Drishti helps us to focus on a single, steady point during balancing postures that can help to balance us physically. If our gaze is wandering all over or settles on something that is moving, we will not achieve our goal. Off the mat, if we do not know what we're working towards in life, we lose sight of our goal, or if the goal keeps shifting we will not find stability or progress in the direction of our dreams.


In challenging poses like half moon, a steady gaze to the earth can help us balance, though once we feel stable we are encouraged to challenge ourselves and shift the gaze to the top hand. If you're safe and stable with the downward focus point, you may feel uncomfortable shifting the gaze and be afraid of falling out of the pose.
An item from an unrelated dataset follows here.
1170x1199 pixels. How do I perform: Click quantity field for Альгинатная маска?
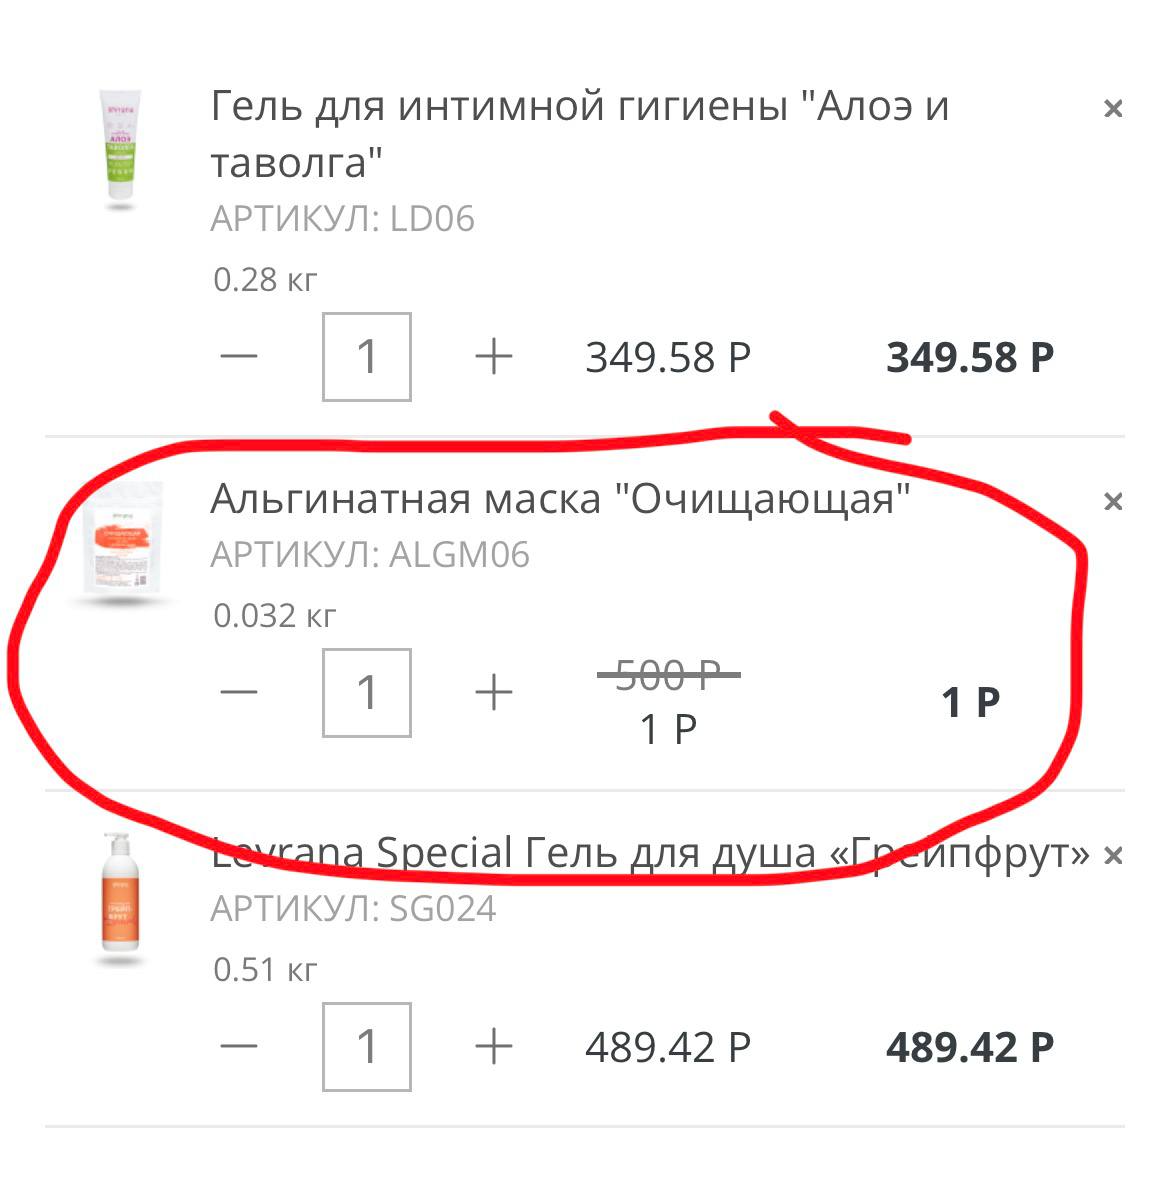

Practicing this uncomfortable shift helps us off the mat as it encourages us to challenge ourselves even if there's a chance we could fail. It encourages us to shift from our comfort zone to pursue something we're reaching for, even though it may feel uncomfortable and difficult.
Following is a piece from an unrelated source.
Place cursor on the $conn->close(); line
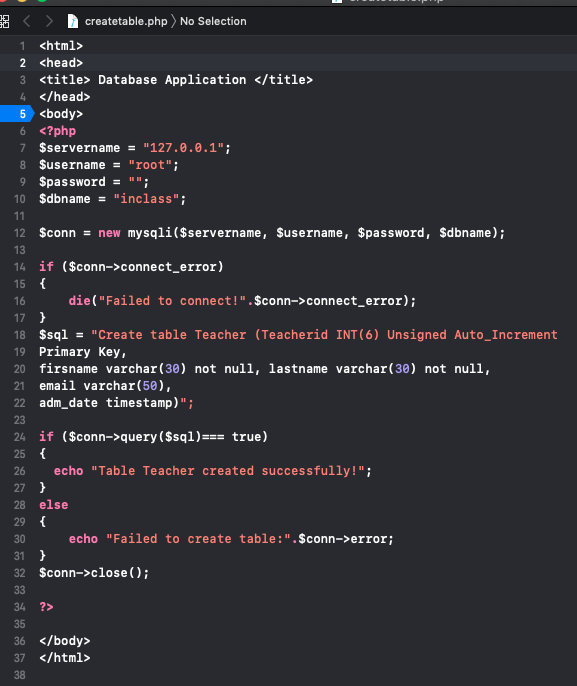577x686 pixels. coord(94,573)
Often in life we get fixed in our ways and in our ideas of how things are. The yoga mat is a great place to shift our perspective by turning the world upside down in a forward fold or downward facing dog. Off the mat this encourages us to dare to look at things from a point of view.


In a crow pose, if you look back at your feet it's likely that you'll land on your head with a bump. In this pose we learn how important keeping our gaze just in front of us is so that we can move forwards into it. Off the mat, if we focus only on the past and things that are behind us, we are unable to find lightness in the moment or move forwards in life.
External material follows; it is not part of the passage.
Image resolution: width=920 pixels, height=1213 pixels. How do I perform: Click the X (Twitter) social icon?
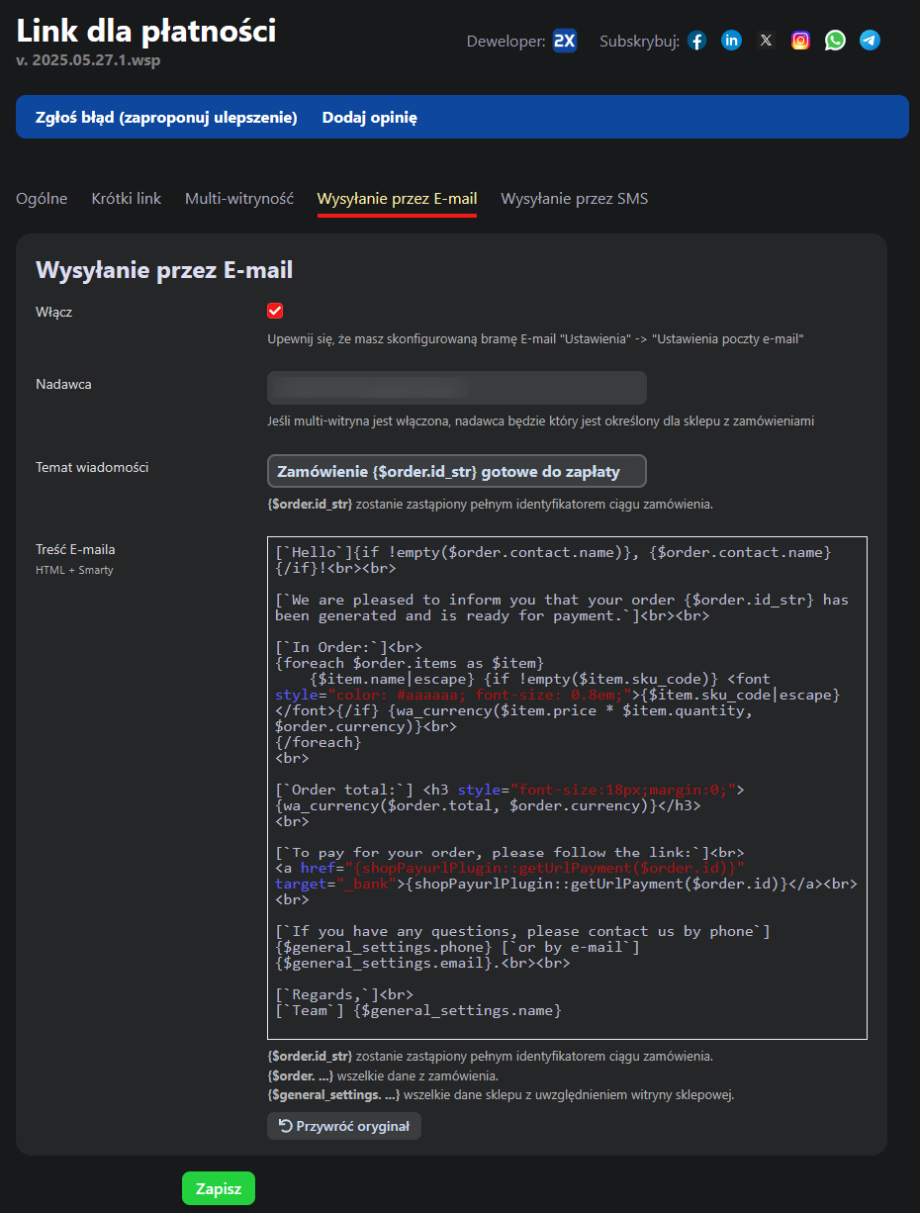point(766,41)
Sometimes in a yoga class, whether you're new or familiar with the practice, there is temptation to glance at other yogis in the room and compare. This can start a mental whirlwind of either self-defeating or egotistical thoughts about your own abilities compared to others. This is an opportunity to practice staying in your lane. Yoga is not about being 'good at' or 'bad at' poses, and comparisons in yoga (and in life) do us and others a disservice. It's important that we keep focused and humble. Drishti in this instance encourages us to ditch the comparisons and focus on ourselves and our own path.


When we feel bored our gaze and our focus can wander. In yoga this can happen when a class is slower than you had wanted, or the study for the day is on a pose that you've become complacent in. This is an opportunity to use the steady drishti and focus on the moment to find contentment or joy in the little things in life. This helps off the mat to maintain focus whatever the task, as the big achievements in life happen through the (sometimes slightly boring) work done consistently every day.


Our thoughts like to wander, as does our gaze. Use drishti on the mat to practice to still the gaze and be present in the moment, resisting and retraining the wandering mind. Off the mat, allow this practice to help you connect more deeply with the people you interact with daily, focusing on them and the moment rather than running an unassociated internal dialogue.